Warning: Minor spoilers for previous seasons ahead

When Andrzej Sapkowski was asked about his opinion of Netflix’s adaptation of his beloved fantasy series, he gave a telling reply: “I’ve seen better. I’ve seen worse.” It’s a response that many fans can agree with. Though the third season returns to what made the first season a success and delivers stellar performances, awesome action sequences, and humour, it fails to live up to its name. 

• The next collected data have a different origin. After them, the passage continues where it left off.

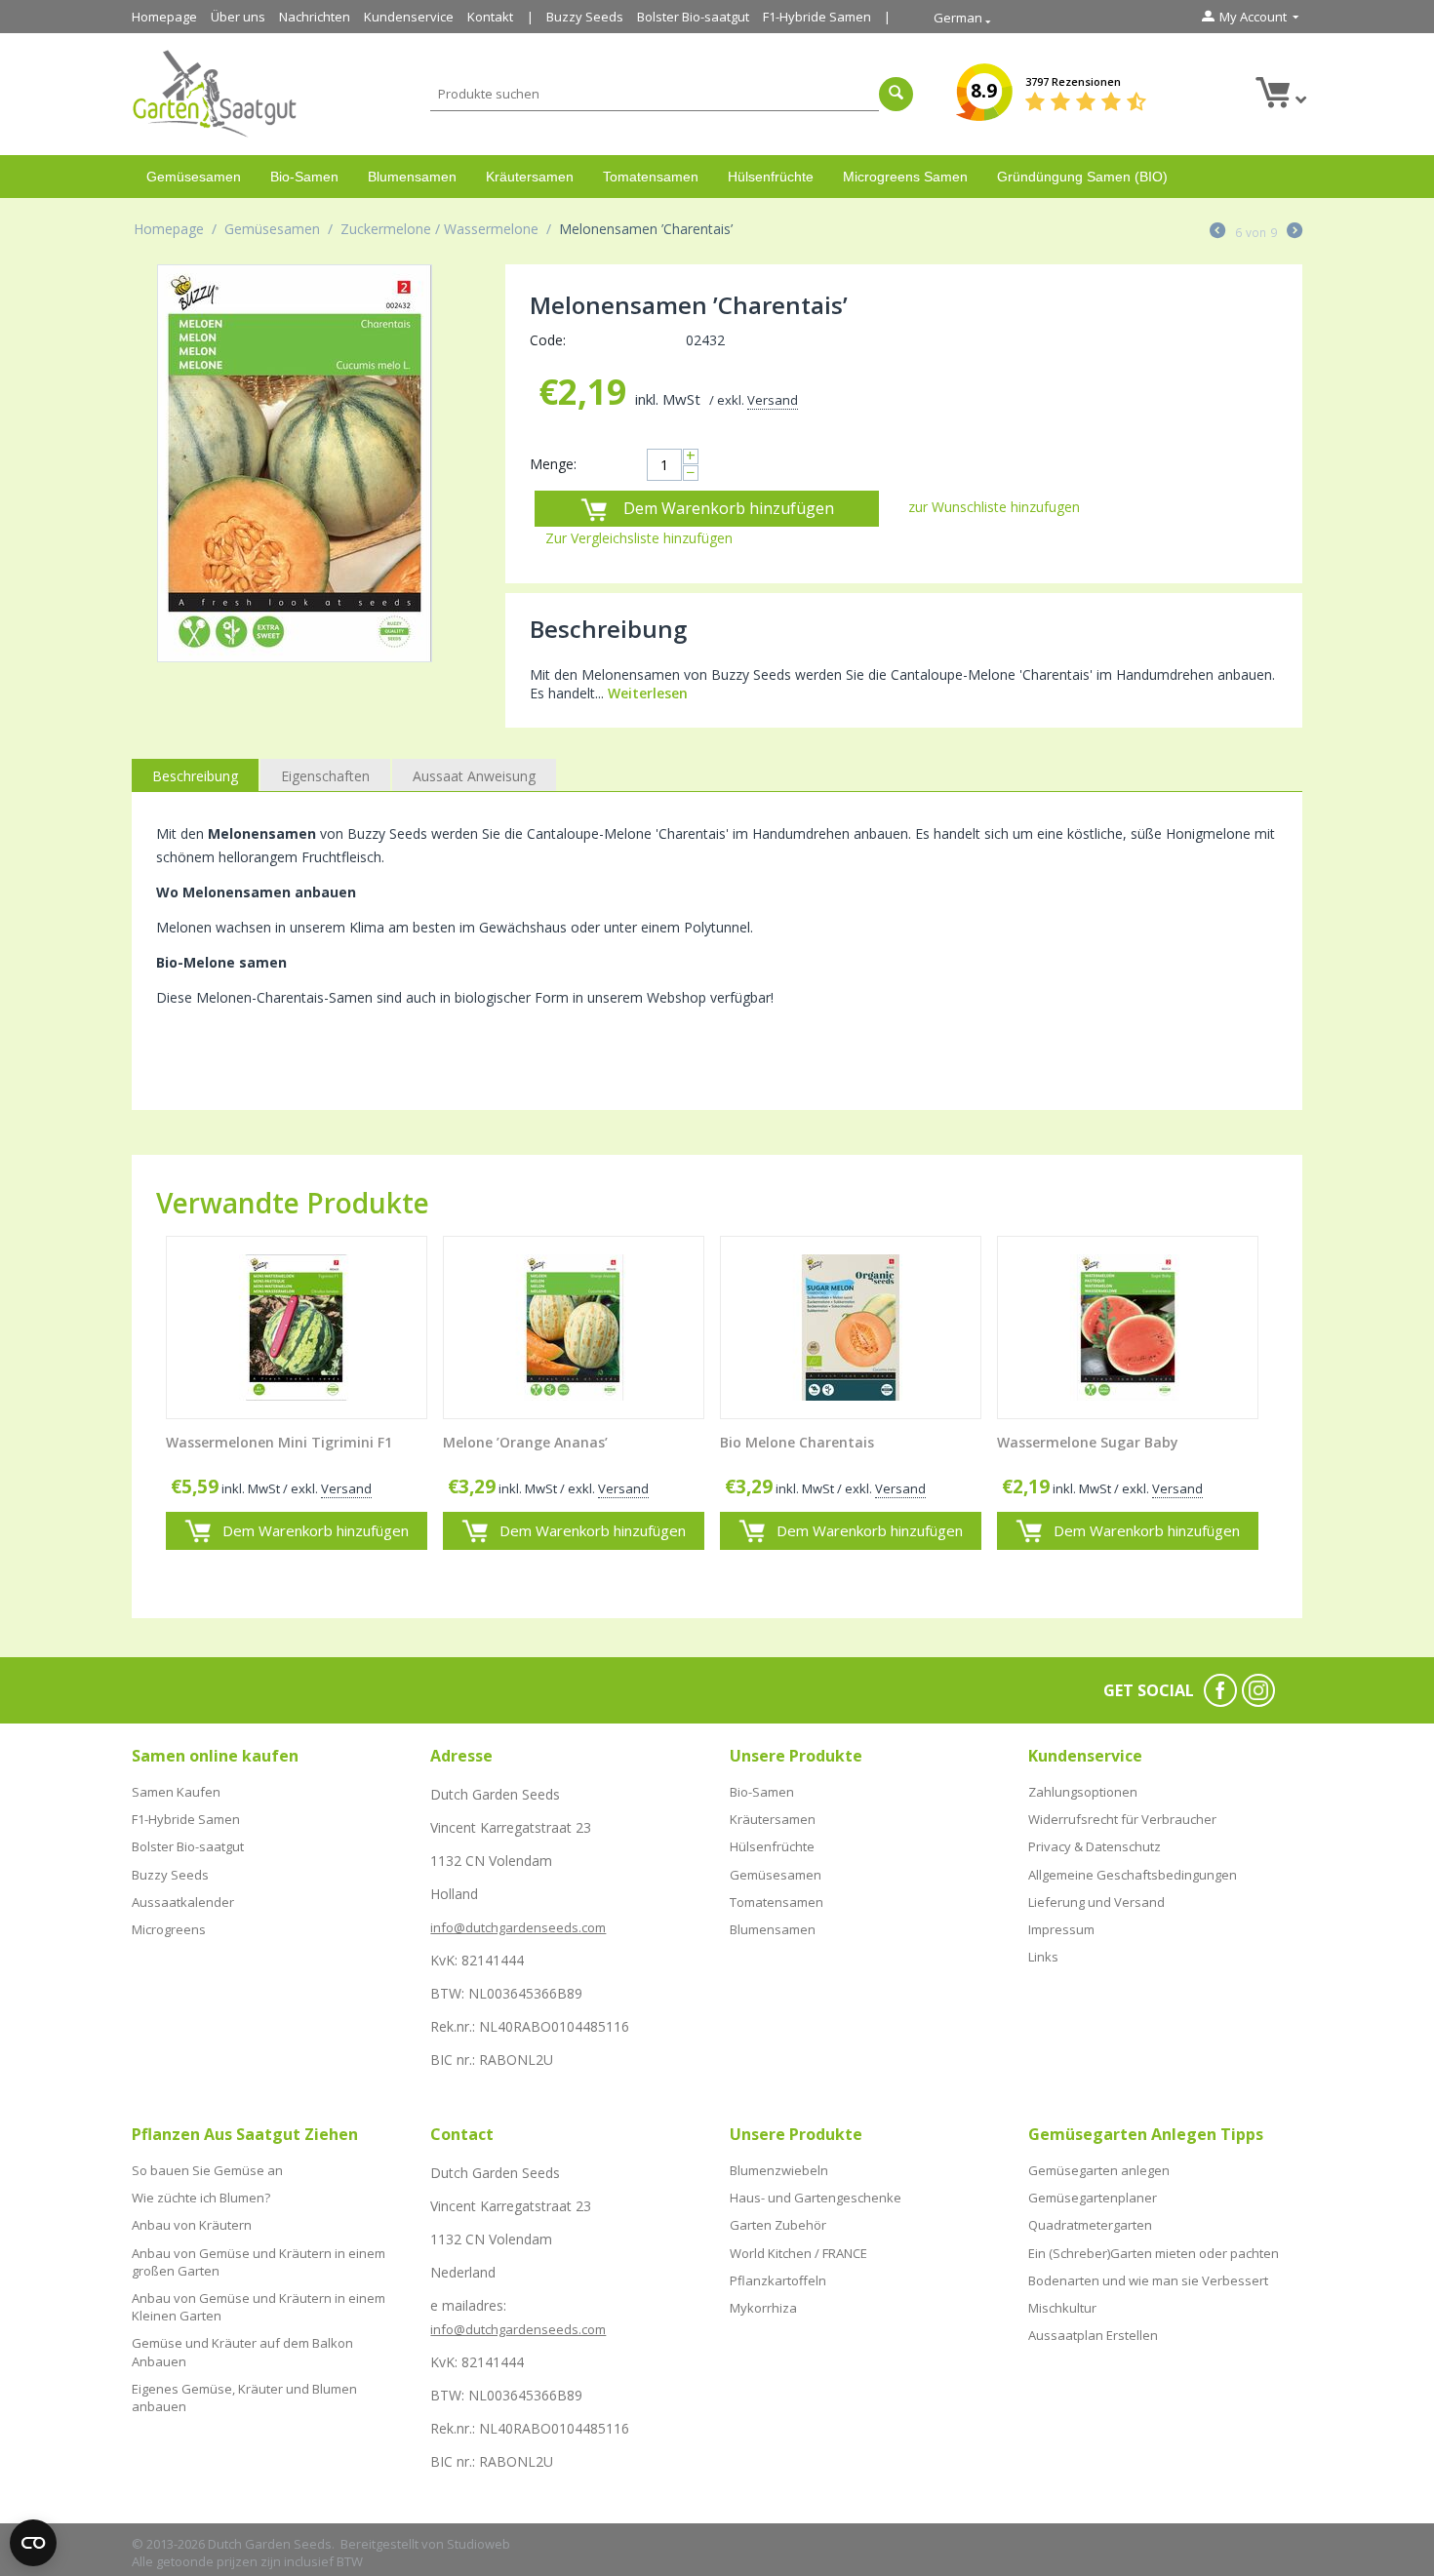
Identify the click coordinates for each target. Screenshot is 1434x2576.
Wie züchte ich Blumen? (201, 2197)
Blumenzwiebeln (779, 2170)
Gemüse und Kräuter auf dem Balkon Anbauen (242, 2351)
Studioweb (478, 2544)
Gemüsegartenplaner (1092, 2197)
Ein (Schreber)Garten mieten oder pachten (1153, 2253)
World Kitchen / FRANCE (798, 2253)
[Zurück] (1217, 232)
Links (1043, 1956)
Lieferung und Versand (1096, 1902)
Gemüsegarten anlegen (1099, 2170)
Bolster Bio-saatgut (693, 16)
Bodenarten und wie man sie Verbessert (1148, 2280)
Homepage (164, 16)
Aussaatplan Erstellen (1093, 2335)
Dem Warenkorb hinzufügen (728, 508)
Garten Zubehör (778, 2225)
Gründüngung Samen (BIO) (1082, 176)
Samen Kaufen (176, 1792)
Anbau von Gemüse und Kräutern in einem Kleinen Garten (258, 2306)
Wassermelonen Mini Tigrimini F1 (279, 1443)
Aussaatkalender (183, 1902)
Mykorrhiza (763, 2308)
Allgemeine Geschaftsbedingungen (1132, 1874)
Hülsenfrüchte (771, 176)
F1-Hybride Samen (817, 16)
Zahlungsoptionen (1082, 1792)
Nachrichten (314, 16)
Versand (772, 400)
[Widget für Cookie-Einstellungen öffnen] (33, 2542)
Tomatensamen (650, 176)
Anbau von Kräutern (192, 2225)
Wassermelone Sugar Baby (1087, 1443)
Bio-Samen (304, 176)
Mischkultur (1062, 2308)
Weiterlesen (648, 693)
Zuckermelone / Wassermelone (439, 228)
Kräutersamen (530, 176)
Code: (548, 340)
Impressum (1061, 1929)
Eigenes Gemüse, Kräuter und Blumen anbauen (244, 2397)
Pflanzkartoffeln (778, 2280)
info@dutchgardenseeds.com (518, 1927)
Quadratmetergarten (1090, 2225)
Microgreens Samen (905, 176)
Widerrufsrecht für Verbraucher (1122, 1819)
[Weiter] (1294, 232)
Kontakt (490, 16)
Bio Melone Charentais (797, 1443)
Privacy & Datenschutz (1094, 1846)
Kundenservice (409, 16)
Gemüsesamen (193, 176)
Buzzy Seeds (584, 16)
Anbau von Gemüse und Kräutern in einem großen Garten (258, 2261)
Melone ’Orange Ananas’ (525, 1443)
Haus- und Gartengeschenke (815, 2197)
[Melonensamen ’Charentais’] (294, 463)
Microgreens (169, 1929)
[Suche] (896, 94)
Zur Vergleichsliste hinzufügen (639, 538)
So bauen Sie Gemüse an (207, 2170)
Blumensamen (412, 176)
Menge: (553, 464)
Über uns (238, 16)
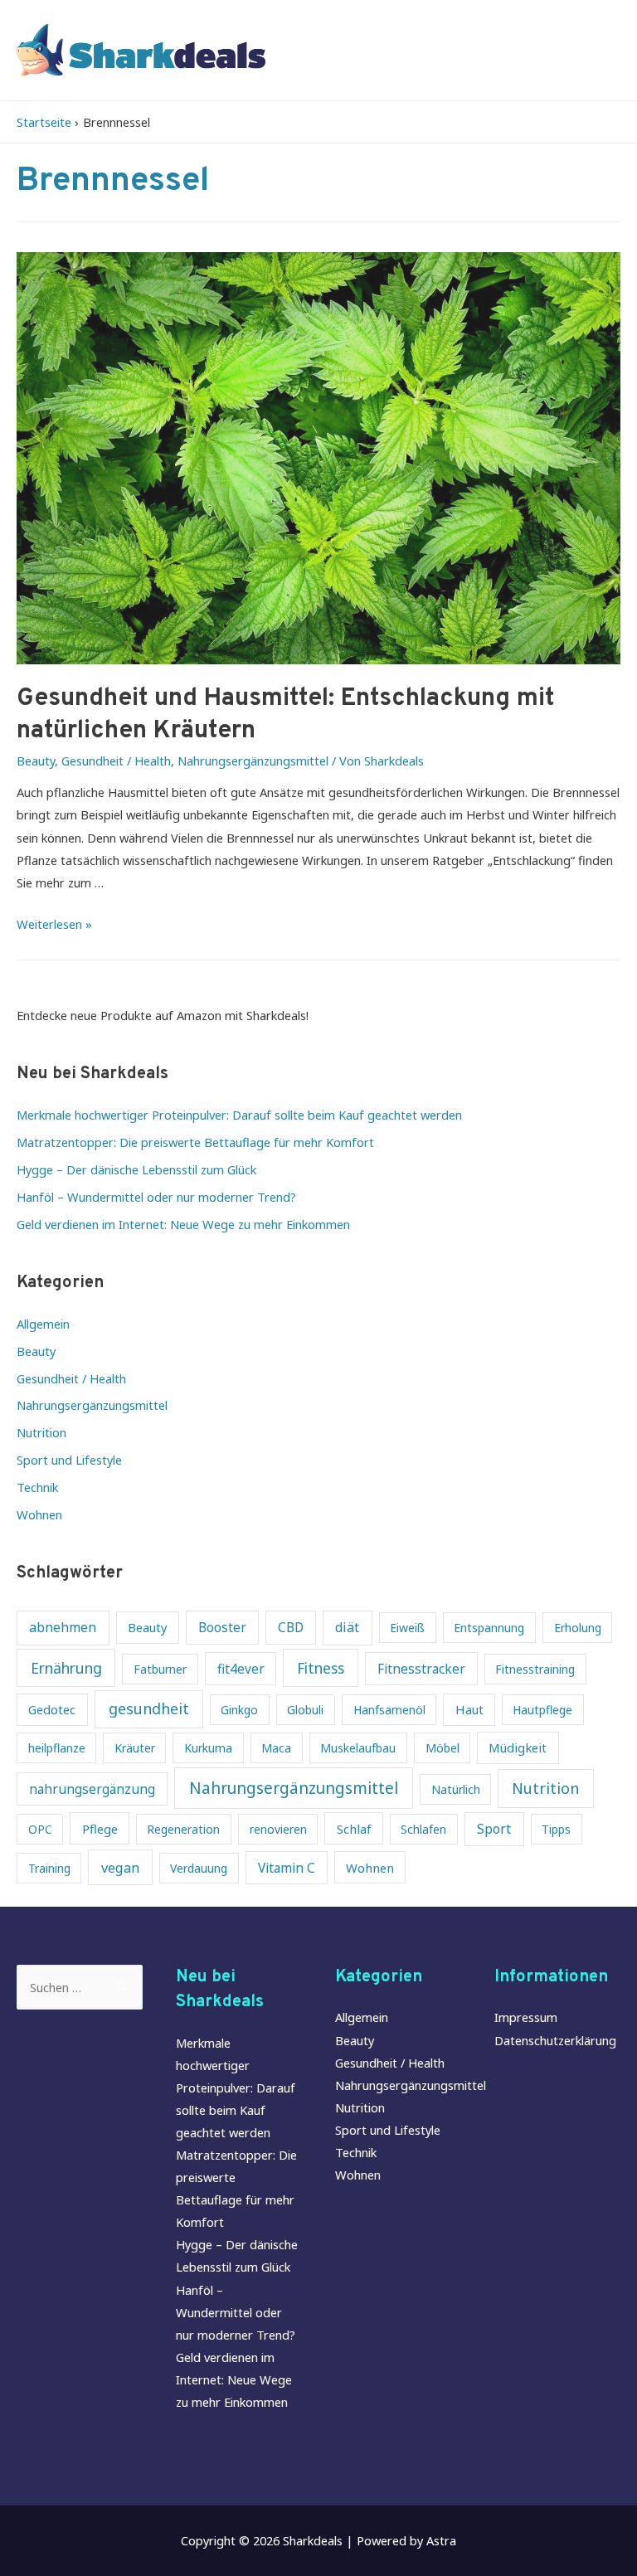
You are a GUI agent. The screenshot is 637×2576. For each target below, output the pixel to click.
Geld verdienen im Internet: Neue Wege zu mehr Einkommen (183, 1224)
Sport (494, 1829)
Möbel (442, 1748)
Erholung (577, 1628)
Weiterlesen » (54, 924)
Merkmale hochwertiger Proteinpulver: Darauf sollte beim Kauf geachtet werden (239, 1114)
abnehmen (62, 1627)
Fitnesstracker (421, 1669)
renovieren (278, 1829)
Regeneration (183, 1829)
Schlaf (354, 1828)
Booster (222, 1627)
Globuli (305, 1710)
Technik (37, 1487)
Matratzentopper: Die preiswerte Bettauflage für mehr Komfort (195, 1142)
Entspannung (489, 1628)
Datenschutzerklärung (555, 2040)
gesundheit (149, 1708)
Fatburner (160, 1669)
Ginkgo (239, 1710)
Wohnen (39, 1514)
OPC (40, 1829)
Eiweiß (407, 1628)
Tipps (556, 1829)
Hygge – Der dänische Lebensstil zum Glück (136, 1169)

From the start, the show had the difficult task of trying to combine both Sapkowski’s short stories and his epic novels into one cohesive story. The first season was a promising beginning, but the second season deviated significantly from the books to disastrous effects (and I won’t even mention the mess that was the prequel Blood Origin). It’s well known that Henry Cavill, who plays Geralt of Rivia, is a massive fan of the books and video games, and soon after the release of season 2, he announced he would be leaving the show after season 3. It’s unclear why he made this decision, though some speculate that it’s due to disagreements over creative liberties taken by the writers, which many fans can understand. But questions of faithfulness aside, can the show stand on its own and offer a worthwhile viewing experience?

@ Netflix

At the start of season 3, Geralt, Ciri, and Yennefer are on the run, moving from house to house across the Continent to escape various pursuers. Geralt has yet to forgive Yennefer for her betrayal from the last season (just as I have yet to forgive the writers for butchering her character), while Ciri begins her magical training with Yennefer. But they cannot hide forever, and soon they are split up, and the weight of various sidequests, subplots, and political schemes creates an unfocused, disjointed narrative. 

We’ve been here before. The show’s first season, by trying to cover so many different characters’ backstories, presented the most unnecessarily convoluted timeline. The story only got worse as it progressed, juggling various plots, locations, and prophecies at breakneck speed. This is one of the show’s biggest mistakes; because everything was so rushed in the first seasons, we now have to spend time with characters we barely know, let alone care for. Granted, the new season feels more focused than the last, as it’s essentially about one thing: uncovering the new villain’s identity. Still, the show tries too hard to be a sprawling epic (without putting any effort into exposition) and replaces thrilling monster-hunting with substanceless political scheming. 

Another weakness of the show that has only become worse in the latest season is that it fails to capture even half of the depth and richness of Sapkowski’s worldbuilding. We do get some sense of distance when we see montages showing the characters travelling through varying landscapes, but it’s inconsistent. At one point, Ciri runs away from Yennefer after a fight, and then she bumps into Geralt, who was supposed to be miles away on another errand. And while the books showcase a rich cultural landscape, all the villages and palaces of the show blend into one. The series feels generic (a plague among recent fantasy adaptations), and combined with the atrocious costumes that look like they came from Zara, it dramatically impedes immersion. 

@ Netflix

The Witcher is at its strongest when it focuses on the main trio. Henry Cavill, Freya Allan, and Anya Chalotra (who play Geralt, Ciri, and Yennefer, respectively) have great chemistry, and it’s such a joy to see their relationship develop, especially after such a long buildup. Cavill’s performance as the stoic monster-hunter is as terrific as ever, and we thankfully get to see a new, more vulnerable side to the character—though it’s bittersweet, as Cavill’s departure from the show is getting closer. Equally refreshing is the fact that Ciri is finally more than a damsel-in-distress, and to see her fighting monsters alongside Geralt is one of the most enjoyable moments of the season. But let’s not forget Jaskier, who, though he remains a one-hit wonder, is one of the most fun and lovable sidekicks in fantasy. And the scene where he and Ciri mockingly narrate what Geralt and Yennefer are saying to one another from afar is hilarious and endearing. 

Overall, the show is definitely best suited to those unfamiliar with the books (or video games), though strange creative decisions can make viewing it a baffling experience for anyone paying attention to details. There are many entertaining moments, but I’m not convinced these will be enough to save the show after Cavill’s departure.